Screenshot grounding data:
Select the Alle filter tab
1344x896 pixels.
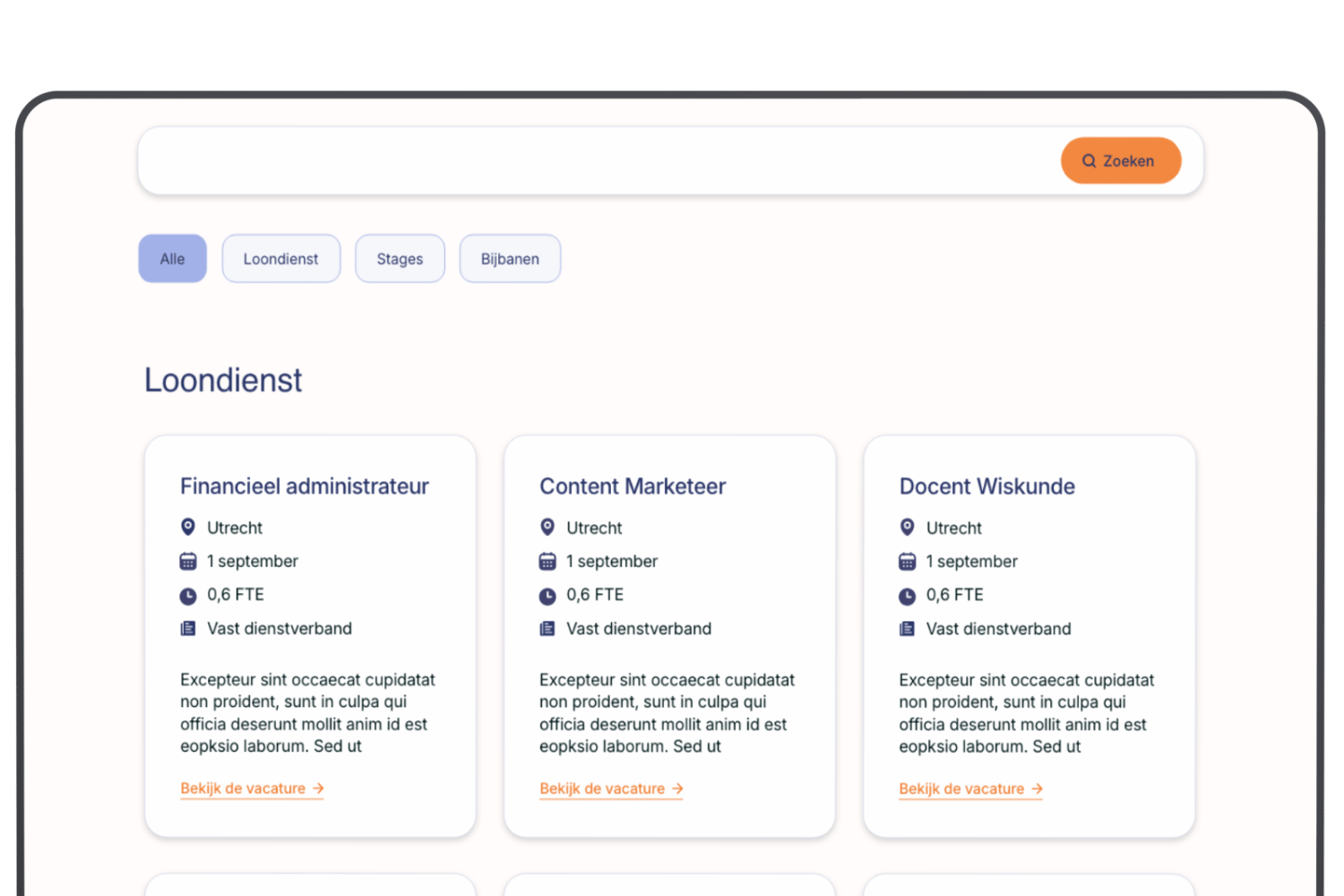172,259
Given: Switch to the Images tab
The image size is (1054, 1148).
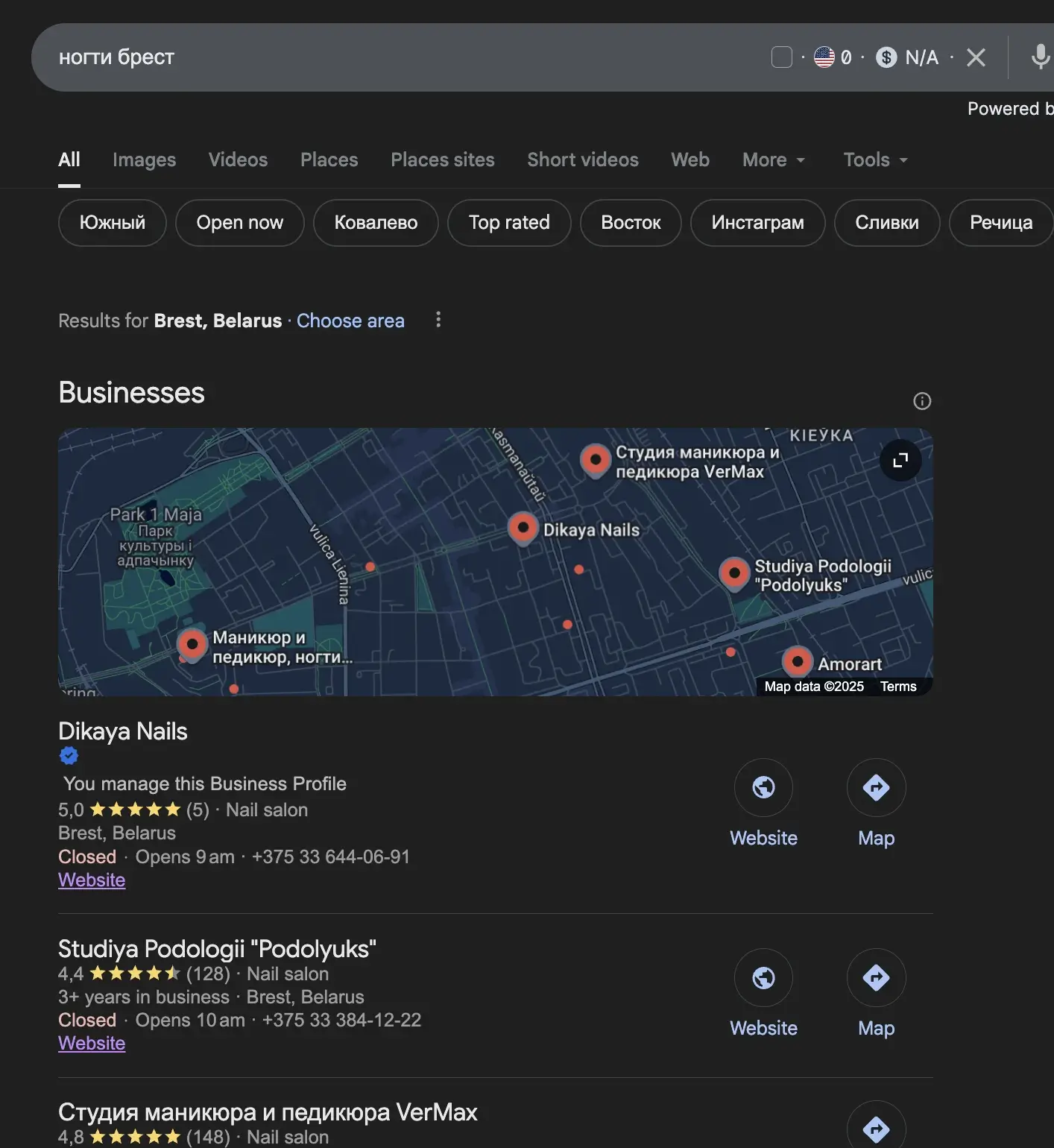Looking at the screenshot, I should point(144,160).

WORK INSTRUCTION: Once the pictures are set aside, repeat the remaining data word for word.

THE COMPLETED TASK:
Select the Alle filter tab
1344x896 pixels.
172,259
Given: Switch to the Images tab
The image size is (1054, 1148).
Looking at the screenshot, I should point(144,160).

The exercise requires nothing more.